Ep49: Training in the Bush Part 2—Remote WA
Remote settings in Australia only have 11 percent as many specialists per capita as major cities and this means that pathology is often more advanced by the time it’s diagnosed The medicine can be confronting but the training experience is great and rewarding. In this episode we visit Broome, two and a half thousand kilometres from tertiary facilities in WA, and find out what it’s like to train as a generalist up there.
Ep48: Training in the Bush Part 1—Country NSW
A third of Australia’s population is classified as regional or remote, but as it’s such a big place it’s hard to provide comprehensive heath care all over. In this episode we visit the country town of Dubbo which services a catchment of 130,000 people across Western NSW. While need in this area is high, Dubbo presents an example of strong clinical leadership and training across many specialties.
Ep47: Complex Adolescent Transitions—Congress 2019
Adolescence is a turbulent time as teens are faced not just with changes to their bodies, but to their moods and thought patterns as well. Young people with complex needs such as diabetes, transplant management or intellectual disability are the least likely to received dedicated transition support. The three speakers in this podcast explain that improving this transition process doesn’t require going way above and beyond regular practice, it just needs a little more coordination. And all the medical care in the world needs to fit in with the lifestyle that every young adult aspires to.
Ep46: The First 1000 Days—Congress 2019
This episode was recorded at the 2019 RACP Congress in Auckland. The three speakers dealt with the profound influence that the early years of life have on life-long health, wellbeing, behaviour and socioeconomic outcomes.

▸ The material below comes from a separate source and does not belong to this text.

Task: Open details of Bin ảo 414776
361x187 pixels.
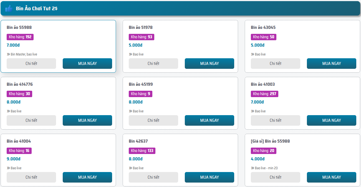Action: coord(31,120)
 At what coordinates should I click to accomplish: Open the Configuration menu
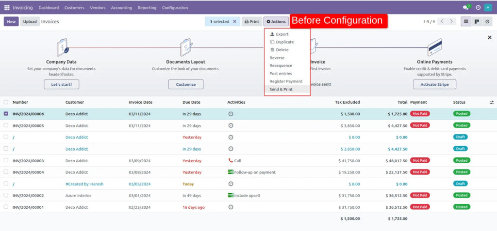(175, 8)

Together, these speakers demonstrated that the consequences of childhood disadvantage are borne not just by individuals and families but by all of society, and conversely that a community approach must be adopted to ameliorate this. The lectures were framed by the launch of an RACP position statement on early childhood titled “The Importance of the Early Years.”
Ep45: Medical Fitness to Drive
Clinicians are drawn into the question of driving fitness in two main ways. The more clearcut is when a patient presents with a medical assessment form. The other is when they detect a new or worsening condition in a patient who is already licenced. Clinicians are expected to warn their patients off driving, and to potentially report them to the DLA if this advice isn’t being heeded. In this podcast we hear about some of the diagnoses that should raise red flags, and how to discuss cessation from driving with patients.

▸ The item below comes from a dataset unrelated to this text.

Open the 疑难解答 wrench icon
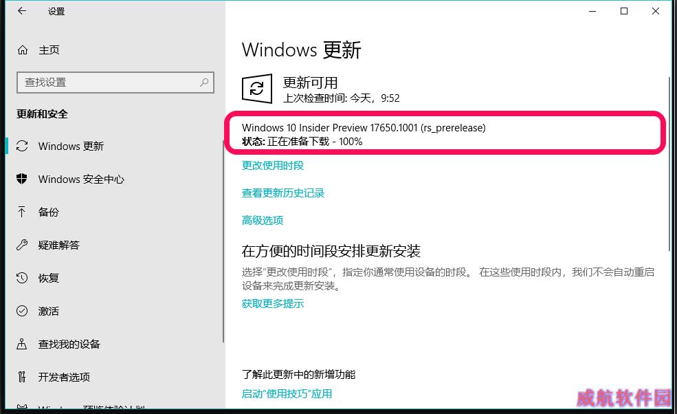The width and height of the screenshot is (677, 414). [x=22, y=245]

Ep44: Cervical Screening–Less Is More
Pap testing has been one of the most successful public health interventions in history. But in Australia, that classic cytology test now plays second fiddle to HPV testing and New Zealand intends to follow suit by 2021. The most noticeable shift is that the interval between screens will now be five years rather than two. And women will enter the program at age 25 instead of 18. This episode will answer some questions that women and health professionals might have about the renewed cervical screening program.
Ep43: What’s in a Name? - Disruption Part 2
This is the second of two podcasts about “digital disruption” in healthcare. We discuss autonomy in decision-making, and how access to health data is important to individuals. We’ll also hear about the cultural baggage attached to words like patient and consumer.
Ep42: The Value Proposition - Disruption Part 1
“Digital disruption” is what happened to the taxi industry at the hands of Google Maps and Uber or to the music industry with the onslaught mp3 files and digital sharing platforms. Democratizing technology is changing delivery of healthcare too and the expectations of consumers. What is the role of physicians in this brave new world?